As Bernstein succinctly describes it: “The copyboy’s job was to mediate between the thinking part of the operation and the mechanical part, between making the words and getting the paper out. The people who produced the words could think and type and do all kinds of magic with sentences, aided by their mighty powers of observation and inquiry. But they had almost no interest in the production side of the enterprise. . . .”

Bernstein draws the reader into the composing room and offices of the Star as he earns his education from colorful characters who populate the paper, whom he recalls with equal parts reverence and awe. Over the next five years, he moves up the ladder from job to job, dictationist to obituary writer and ultimately to full-blown reporter, always learning as he advances up each rung.

Sometimes the learning is elementary, like making sure when covering an event that you stake out a convenient payphone and had sufficient change in your pockets to call in your story to a dictationist. Other lessons are a bit more complex and some involved learning the importance of book and reading research. There are lessons on developing sources and story ideas.

And sometimes it is simply learning when to shut up and listen. “Spontaneous information was often more reliable and nuanced than what you might get by tightly focused interrogation.”

Ironically, Bernstein’s burning desire to learn about the newspaper game didn’t match his lackadaisical approach to book learning in school. In fact, although he graduated from high school by the skin of his teeth, his enrollment at the University of Maryland was motivated more by his desire to avoid the military draft, with Vietnam lurking across the Pacific, than it was to actually gain knowledge. Though he managed to stay in school for a while, he ultimately flunked out, was reinstated, then was out again, landing him in the Army reserves.

To hear Bernstein tell it, the first half of the 1960s was a most fascinating time for the news game, and no one can argue with that. Stories ranged from Russian cosmonaut Uri Gagarin traveling in outer space to the Bay of Pigs, from the escalation of the Vietnam War to the Kennedy assassination, and from school prayer being struck down by the Supreme Court to the march on Washington as part of the Civil Rights Movement.

Along the way, Bernstein picks up social skills, or at least he learns how to be a more interesting person, particularly to the opposite sex. Professional knowledge is one thing; personal knowledge is another. “One thing was for sure: it was possible to be a much more interesting person to almost anyone if you could converse on the basis of what you’d learned being a copyboy and a dictationist and hung out at Harrigan’s and went to the president’s press conferences.”

The book reads like a first sequel to his prior Loyalties: A Son’s Memoir, the story of his family surviving the McCarthy era and his family’s persecution for its political beliefs.
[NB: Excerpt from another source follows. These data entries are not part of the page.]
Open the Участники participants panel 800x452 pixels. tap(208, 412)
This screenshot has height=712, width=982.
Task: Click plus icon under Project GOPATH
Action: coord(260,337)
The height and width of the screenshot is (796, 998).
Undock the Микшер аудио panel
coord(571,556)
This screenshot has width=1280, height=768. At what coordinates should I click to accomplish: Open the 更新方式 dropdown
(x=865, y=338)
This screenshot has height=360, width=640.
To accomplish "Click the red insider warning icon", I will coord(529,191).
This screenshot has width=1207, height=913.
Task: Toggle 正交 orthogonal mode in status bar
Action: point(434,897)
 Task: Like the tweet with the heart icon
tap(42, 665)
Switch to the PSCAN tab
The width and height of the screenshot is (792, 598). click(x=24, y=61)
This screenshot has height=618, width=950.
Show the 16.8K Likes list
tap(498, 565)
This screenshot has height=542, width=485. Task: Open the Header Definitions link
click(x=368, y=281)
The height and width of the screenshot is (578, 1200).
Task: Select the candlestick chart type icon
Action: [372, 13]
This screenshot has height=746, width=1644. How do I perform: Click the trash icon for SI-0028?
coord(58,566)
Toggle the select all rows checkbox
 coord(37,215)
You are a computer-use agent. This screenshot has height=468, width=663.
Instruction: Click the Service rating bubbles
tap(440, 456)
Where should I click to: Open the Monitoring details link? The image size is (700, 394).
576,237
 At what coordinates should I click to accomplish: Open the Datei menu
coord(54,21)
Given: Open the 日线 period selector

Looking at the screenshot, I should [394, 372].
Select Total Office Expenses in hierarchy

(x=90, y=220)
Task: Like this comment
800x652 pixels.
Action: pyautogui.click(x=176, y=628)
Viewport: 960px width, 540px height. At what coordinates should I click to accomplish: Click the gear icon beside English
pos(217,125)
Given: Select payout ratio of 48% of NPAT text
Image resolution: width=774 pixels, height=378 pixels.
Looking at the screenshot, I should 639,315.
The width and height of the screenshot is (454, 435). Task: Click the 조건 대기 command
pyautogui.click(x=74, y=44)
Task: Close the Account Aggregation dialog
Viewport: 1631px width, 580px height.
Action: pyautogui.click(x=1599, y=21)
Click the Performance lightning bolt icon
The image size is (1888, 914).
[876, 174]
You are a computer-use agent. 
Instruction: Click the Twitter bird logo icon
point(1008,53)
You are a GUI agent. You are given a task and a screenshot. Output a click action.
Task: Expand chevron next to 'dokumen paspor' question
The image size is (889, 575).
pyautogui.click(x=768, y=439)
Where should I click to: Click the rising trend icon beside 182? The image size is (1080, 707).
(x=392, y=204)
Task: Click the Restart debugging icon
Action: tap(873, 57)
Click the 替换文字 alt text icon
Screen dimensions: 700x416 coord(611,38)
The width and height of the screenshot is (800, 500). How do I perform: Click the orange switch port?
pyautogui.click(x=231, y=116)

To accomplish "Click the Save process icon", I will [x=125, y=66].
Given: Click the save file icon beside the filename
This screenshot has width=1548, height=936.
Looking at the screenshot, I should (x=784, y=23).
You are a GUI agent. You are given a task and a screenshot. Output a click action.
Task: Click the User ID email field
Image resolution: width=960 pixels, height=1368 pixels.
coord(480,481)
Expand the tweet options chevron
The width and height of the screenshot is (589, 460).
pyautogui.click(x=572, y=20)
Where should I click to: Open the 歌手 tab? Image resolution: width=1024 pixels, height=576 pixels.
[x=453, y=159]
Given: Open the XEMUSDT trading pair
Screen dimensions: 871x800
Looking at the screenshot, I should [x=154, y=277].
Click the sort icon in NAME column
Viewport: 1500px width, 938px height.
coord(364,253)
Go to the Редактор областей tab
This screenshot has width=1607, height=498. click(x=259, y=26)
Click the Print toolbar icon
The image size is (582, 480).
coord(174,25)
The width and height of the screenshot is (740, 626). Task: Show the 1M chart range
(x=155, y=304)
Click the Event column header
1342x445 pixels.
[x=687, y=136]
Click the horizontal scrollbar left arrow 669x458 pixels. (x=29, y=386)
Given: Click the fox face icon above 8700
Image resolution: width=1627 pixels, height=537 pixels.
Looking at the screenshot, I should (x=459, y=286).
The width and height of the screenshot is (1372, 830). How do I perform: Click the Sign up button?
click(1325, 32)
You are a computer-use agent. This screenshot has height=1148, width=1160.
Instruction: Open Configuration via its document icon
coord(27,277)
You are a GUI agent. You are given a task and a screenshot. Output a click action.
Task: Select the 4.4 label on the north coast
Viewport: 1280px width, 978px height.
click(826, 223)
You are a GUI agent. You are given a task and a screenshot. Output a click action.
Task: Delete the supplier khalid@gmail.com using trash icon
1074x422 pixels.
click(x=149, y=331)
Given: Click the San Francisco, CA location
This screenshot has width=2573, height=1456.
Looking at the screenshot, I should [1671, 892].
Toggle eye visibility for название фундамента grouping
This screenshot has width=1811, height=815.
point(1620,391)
With this book, Bernstein follows that up with an introduction to a part of the newspaper world that he inhabited for the first five years of his career before moving on to later successes as a reporter. Those later successes are, perhaps, for a sequel.

Chasing History is at once a story of breaking into the newspaper game as well as a how-to on putting together a newspaper, at least as it once existed in an era seemingly long ago. In today’s world of 24-hour news cycles, blogs, and websites, Bernstein’s memoir of his early days in the newspaper business is as much an archaeological excavation as it is a personal story.

But we can all learn much from history and the trailblazers who led the way.